Pfizer Inc., the world’s biggest drugmaker, said first-quarter profit rose more than analysts estimated as products added from the acquisition of Wyeth overcame costs from the U.S. health overhaul. The shares gained.
Profit excluding certain items was 60 cents a share, beating the 53 cent average estimate of 13 analysts surveyed by Bloomberg. Net income decreased 26 percent to $2.03 billion, or 25 cents a share, from $2.73 billion, or 40 cents, a year earlier, the New York-based company said today in a statement.
Pfizer counts the pneumonia vaccine Prevnar and the depression pill Effexor among the medicines gained in its $68 billion purchase of Wyeth, completed in October. Products from Wyeth contributed more than $3 billion to Pfizer’s sales in the quarter. The health-care law, enacted in March, cut revenue for the period by $56 million, the company said.
“Results came in better than expected, both from slightly higher sales -- about 1 percent more than we were looking for -- and from cost saves,” Joel Levington, managing director of corporate credit for Brookfield Investment Management Inc. in New York, said in an e-mail.
Pfizer increased 35 cents, or 2.1 percent, to $17.26 at 4:15 p.m. in New York Stock Exchange composite trading, the biggest gain among companies in the Dow Jones Industrial Average. The shares have lost 5.1 percent this year.
Chief Executive Officer Jeffrey Kindler was a key negotiator between the pharmaceutical industry and President Barack Obama’s administration on crafting the health-care bill. Drugmakers Eli Lilly & Co., Abbott Laboratories, and Johnson & Johnson have projected reduced sales because of Obama’s health-care overhaul.
The drugmaker reaffirmed its forecast for the year of $2.10 to $2.20 a share in earnings, excluding some items, and revenue of $67 billion to $69 billion. Pfizer projected a $300 million sales reduction from the U.S. health-care law.
For 2012, Pfizer said it reduced its target revenue by $800 million to include the impact of the health-care overhaul. It now projects 2012 sales of $65.2 billion to $67.7 billion, and reaffirmed its forecast for adjusted earnings of $2.25 to $2.35 a share.
“We expect to offset the impact on earnings from the anticipated decline in revenue through spending reductions and other means, as necessary,” Chief Financial Officer Frank D’Amelio said in the statement.
Merck & Co., the second-largest U.S. drugmaker, said that its first-quarter sales were cut by $33 million because of increased rebates to Medicaid under the health-care law. It projected the overhaul will cut full-year sales by $170 million.
Pfizer’s revenue in the quarter increased 54 percent to $16.8 billion on the addition of the Wyeth products. The company is counting on treatments gained from Wyeth to help offset losses when generic copies of its top-selling Lipitor cholesterol pill enter the market in November 2011.

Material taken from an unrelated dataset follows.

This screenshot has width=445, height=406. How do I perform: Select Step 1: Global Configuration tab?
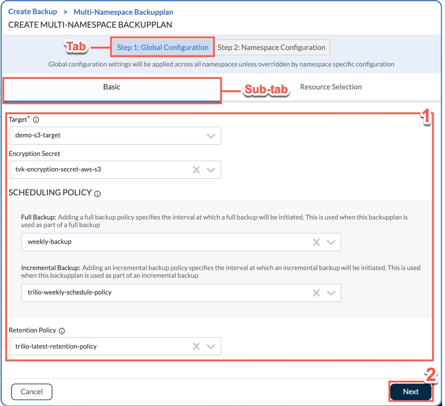pos(163,47)
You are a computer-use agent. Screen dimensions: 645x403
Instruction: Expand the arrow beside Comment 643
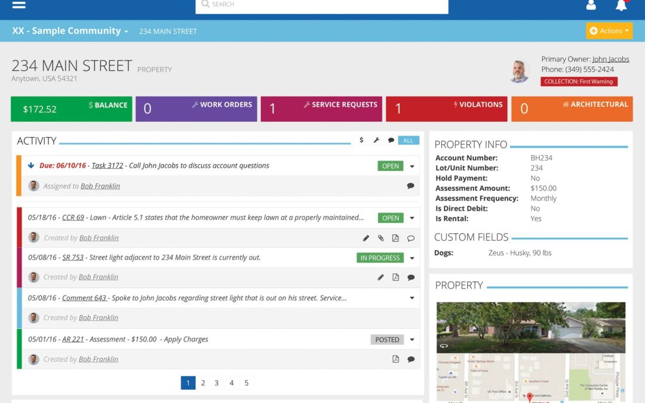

The drugmaker’s priorities for business development are established products, including branded generics; emerging markets, focusing on Brazil, Russia, India, China, Turkey and Mexico; and the therapeutic areas of cancer, pain, inflammation, Alzheimer’s disease, psychoses, diabetes and vaccines, D’Amelio said in a telephone interview today.
No Big Deals
“We’re not going to do another $68 billion acquisition,” he said. Pfizer is especially interested in deals that involve drugs in later stages of development, typically in the third of those generally required for U.S. approval, he said. “We clearly have the ability to do bolt-on transactions.”
Sales of Lipitor, the world’s best-selling medicine, rose 1.3 percent in the quarter to $2.76 billion. Use of the drug has been falling since 2006 when cheaper copies of a rival pill, Merck’s Zocor, came on the market.
The pain pill Lyrica generated $723 million, an increase of 5.7 percent. Revenue from Chantix, used to quell nicotine cravings, rose 6.8 percent to $189 million. Viagra sales increased 5.5 percent to $479 million.
Pfizer didn’t break out sales data for all Wyeth products or revenue from specific alliances. Research and development and selling, informational and administrative expenses were $6.66 billion combined, about $800 million lower than expected, Brookfield’s Levington said.
“It seems like Pfizer, much like other pharma peers, under-promised and over-delivered on cost savings,” he said.